MAG J : Le Lys d’or, votre dernier roman, c’est un titre provoquant, au moment de la célébration du Bicentenaire, placée sous le drapeau tricolore ?
Philippe Sollers : C’était évidemment pour qu’on se pose la question. Un lys d’or, écrit, au milieu du chaos, ça fait signe, disons.
MAG J : Et l’avenir ?
Philippe Sollers : On nous dit que tout va bien. La marchandise se reproduit toute seule. On célèbre une Révolution qui a instauré le règne de la marchandise. Bon. Donc, tout va bien. Bien sûr, il ne faut pas gêner les modérés autour des intégristes. Comme en 1936, l’année de ma naissance, il ne fallait pas gêner les modérés autour de Hitler. Rien de nouveau sous le soleil…

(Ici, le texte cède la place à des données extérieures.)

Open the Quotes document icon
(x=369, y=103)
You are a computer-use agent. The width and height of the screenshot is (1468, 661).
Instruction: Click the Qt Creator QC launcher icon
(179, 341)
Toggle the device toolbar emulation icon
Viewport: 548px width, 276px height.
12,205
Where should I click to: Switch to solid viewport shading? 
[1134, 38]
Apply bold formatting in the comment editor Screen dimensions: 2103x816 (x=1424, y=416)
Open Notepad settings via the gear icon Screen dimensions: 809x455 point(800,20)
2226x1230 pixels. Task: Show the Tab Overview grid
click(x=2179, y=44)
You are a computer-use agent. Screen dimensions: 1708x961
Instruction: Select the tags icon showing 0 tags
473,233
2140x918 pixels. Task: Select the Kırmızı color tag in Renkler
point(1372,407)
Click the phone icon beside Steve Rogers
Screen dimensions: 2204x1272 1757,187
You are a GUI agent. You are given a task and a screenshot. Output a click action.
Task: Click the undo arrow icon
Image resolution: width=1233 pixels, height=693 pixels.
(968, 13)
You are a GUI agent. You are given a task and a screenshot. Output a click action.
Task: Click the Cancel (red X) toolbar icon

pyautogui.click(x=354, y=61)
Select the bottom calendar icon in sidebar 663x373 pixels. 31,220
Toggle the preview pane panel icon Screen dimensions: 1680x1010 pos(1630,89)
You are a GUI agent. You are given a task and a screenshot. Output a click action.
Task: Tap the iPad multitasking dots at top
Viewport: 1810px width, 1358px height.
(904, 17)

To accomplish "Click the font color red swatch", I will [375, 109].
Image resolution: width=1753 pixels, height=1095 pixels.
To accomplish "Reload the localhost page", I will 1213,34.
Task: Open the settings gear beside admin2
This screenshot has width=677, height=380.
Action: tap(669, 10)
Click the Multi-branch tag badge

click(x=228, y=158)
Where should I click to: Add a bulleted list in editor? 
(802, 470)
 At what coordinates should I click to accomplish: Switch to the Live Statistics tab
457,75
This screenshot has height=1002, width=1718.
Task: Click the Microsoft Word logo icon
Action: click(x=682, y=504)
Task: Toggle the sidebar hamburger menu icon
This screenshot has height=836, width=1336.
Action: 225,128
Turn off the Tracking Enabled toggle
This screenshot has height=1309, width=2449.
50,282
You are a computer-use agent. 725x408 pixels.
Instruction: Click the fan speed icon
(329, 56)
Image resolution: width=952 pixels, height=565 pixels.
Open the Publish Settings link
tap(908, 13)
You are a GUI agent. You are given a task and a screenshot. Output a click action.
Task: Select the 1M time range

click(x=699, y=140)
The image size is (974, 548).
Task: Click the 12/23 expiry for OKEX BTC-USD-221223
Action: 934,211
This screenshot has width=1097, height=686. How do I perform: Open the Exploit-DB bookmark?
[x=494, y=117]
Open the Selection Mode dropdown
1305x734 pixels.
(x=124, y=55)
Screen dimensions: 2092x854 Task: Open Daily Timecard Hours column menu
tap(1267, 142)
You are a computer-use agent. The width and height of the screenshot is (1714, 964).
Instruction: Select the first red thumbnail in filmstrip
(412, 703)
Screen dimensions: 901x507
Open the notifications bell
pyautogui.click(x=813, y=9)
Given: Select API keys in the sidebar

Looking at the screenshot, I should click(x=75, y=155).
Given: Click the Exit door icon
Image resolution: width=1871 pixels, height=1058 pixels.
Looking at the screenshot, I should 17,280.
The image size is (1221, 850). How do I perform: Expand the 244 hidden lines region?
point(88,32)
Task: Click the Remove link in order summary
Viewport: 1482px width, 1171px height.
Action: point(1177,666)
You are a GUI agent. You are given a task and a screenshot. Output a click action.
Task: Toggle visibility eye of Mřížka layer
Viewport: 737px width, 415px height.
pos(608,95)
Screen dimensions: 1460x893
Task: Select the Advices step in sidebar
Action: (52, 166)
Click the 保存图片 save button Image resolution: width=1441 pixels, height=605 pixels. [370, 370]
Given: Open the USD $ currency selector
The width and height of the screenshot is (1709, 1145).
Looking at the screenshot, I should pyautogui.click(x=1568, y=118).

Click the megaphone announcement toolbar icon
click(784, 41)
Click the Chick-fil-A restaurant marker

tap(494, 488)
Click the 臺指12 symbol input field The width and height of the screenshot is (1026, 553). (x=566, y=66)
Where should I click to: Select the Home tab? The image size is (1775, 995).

MAG J : Et la mère Duras ?
Philippe Sollers : La mère Duras ?… (désignant le magnétophone). Ça marche toujours ?
(1) Charles-Henri Sanson, La Révolution Française vue par son bourreau – Journal de Charles-Henri Sanson. Editions Le Cherche Midi, Collection Documents, 2007.
Les Mémoires des Sanson
(2) Le Lys d’or. Editions Gallimard-Folio n° 2279, 1991.
(3) La Société du spectacle. Editions Gallimard- Folio n°2788, 1992.
Philippe Sollers
Entretien : Alain Steghens, Christophe Jaquet-Sandherr
Mag J, n°1- juin 1989.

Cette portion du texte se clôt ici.